The vice-president of commercial at Genworth said while HTB2 did encourage first-timers back to the market, it also helped to protect high loan-to-value loans.
He said: “These figures refute the notion that Help to Buy has flooded the market and show it delivering what it set out to achieve.
“What the scheme is doing, as a fraction of total first-time buyer activity, is offering hope to those who struggle to raise the average deposit, but can still afford repayments and pass affordability checks.”
According to data from Genworth, the scheme provided just 3.9 per cent of the total HTB2 loans to FTBs between October 2013 and March 2014, equating to 148,200 loans out of 5,843.
In London, only 1.4 per cent took out HTB2 loans, representing only 342 out of 25,300 during the period.
The Genworth Moneyfacts Mortgage LTV Tracker revealed that the scheme helped one in six of the extra 35,700 FTBs, compared to the same period the previous year, who put down a 5 to 15 per cent deposit.
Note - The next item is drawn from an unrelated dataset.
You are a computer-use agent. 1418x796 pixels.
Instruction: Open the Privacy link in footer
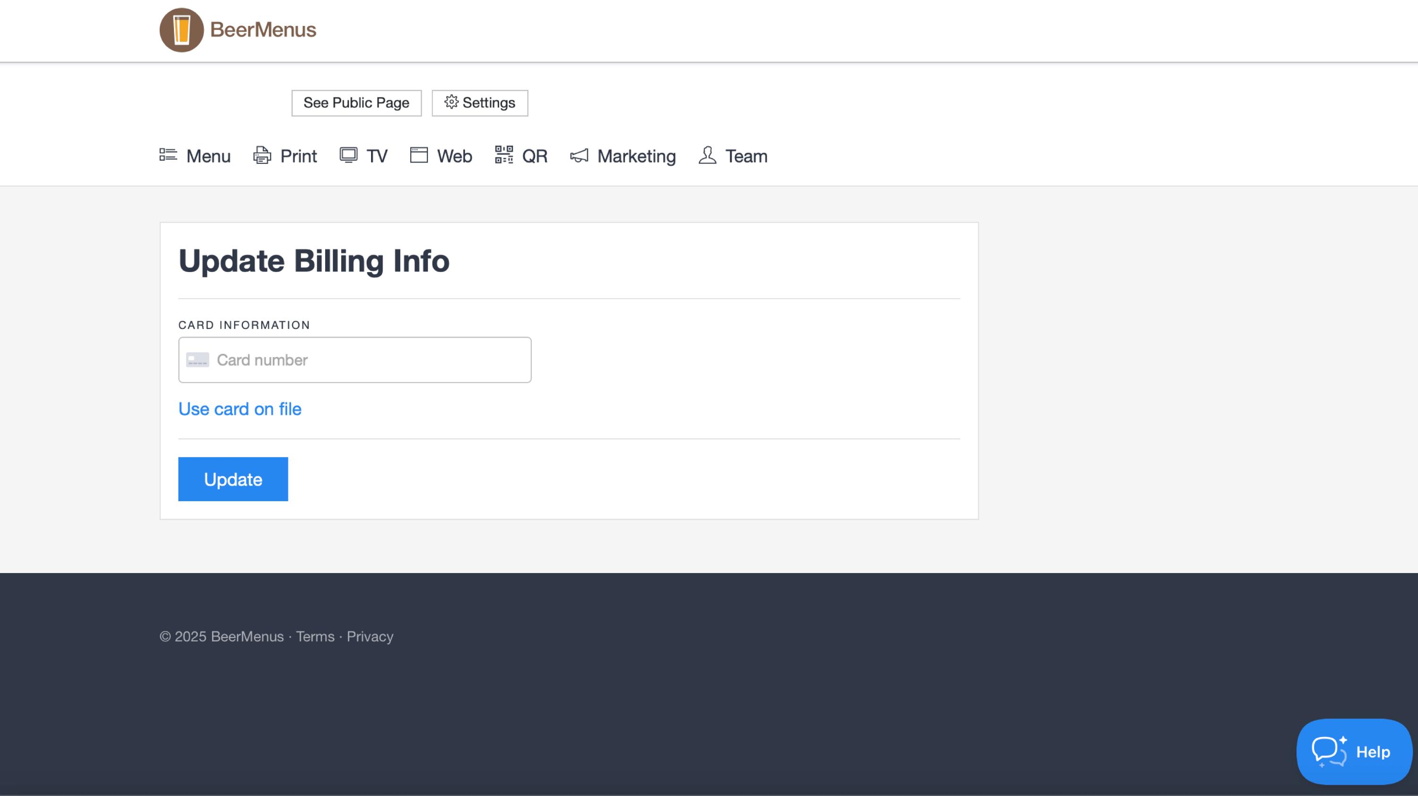[x=370, y=636]
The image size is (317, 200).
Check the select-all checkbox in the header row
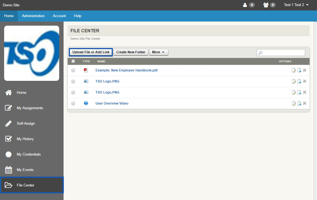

It also said that the introduction of the mortgage market review had no impact on the availability of mortgage products at 90 and 95 per cent LTV, with the product range at higher level growing the most year-on-year.
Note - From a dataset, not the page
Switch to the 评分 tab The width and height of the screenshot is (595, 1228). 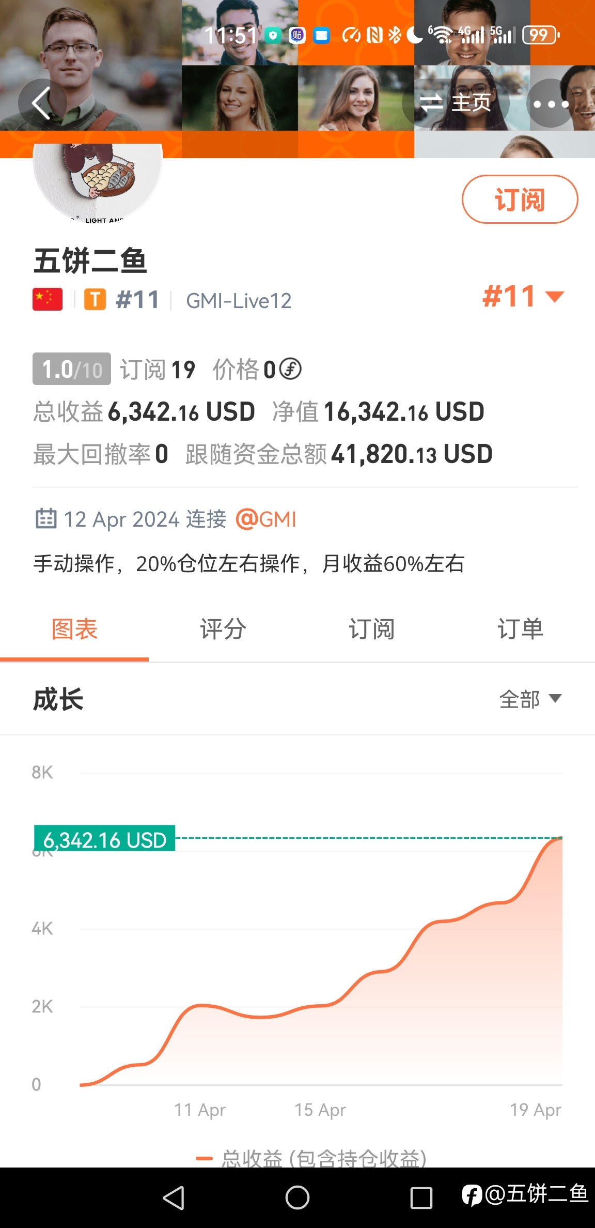(x=223, y=630)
Mr Crone said: “Responsible lending at higher LTVs has a vital role to play, especially when it is getting tougher for people on good wages to save a deposit as prices rise. Builders will only build if people can buy, which is why prudent high LTV lending is an essential part of the picture.”
Data from Nationwide also revealed that UK house prices increased by 11.1 per cent, significantly higher than May last year, when they stood at 1.1 per cent.
The average cost of a home has grown almost £20,000 over the past year, rising to £186,512 from £167,912 in May 2013.
Jeremy Duncombe, director of Legal & General Mortgage Club, said: “While continued house price rises are a sign that confidence has returned to the market, these sharp increases, particularly in London and the South East, are detrimental to the overall recovery.”
Blair Cann, senior partner at Hertfordshire-based M Thurlow, said: “FTBs have to be earning £50,000 plus to get a mortgage – that’s if they have enough to put down. HTB is vital to give the young the ability to get on the property ladder. It has certainly helped first time buyers. Higher LTV products are valuable, but if anything happens to market, and house prices fall, then you will have a lot of people with negative equity.”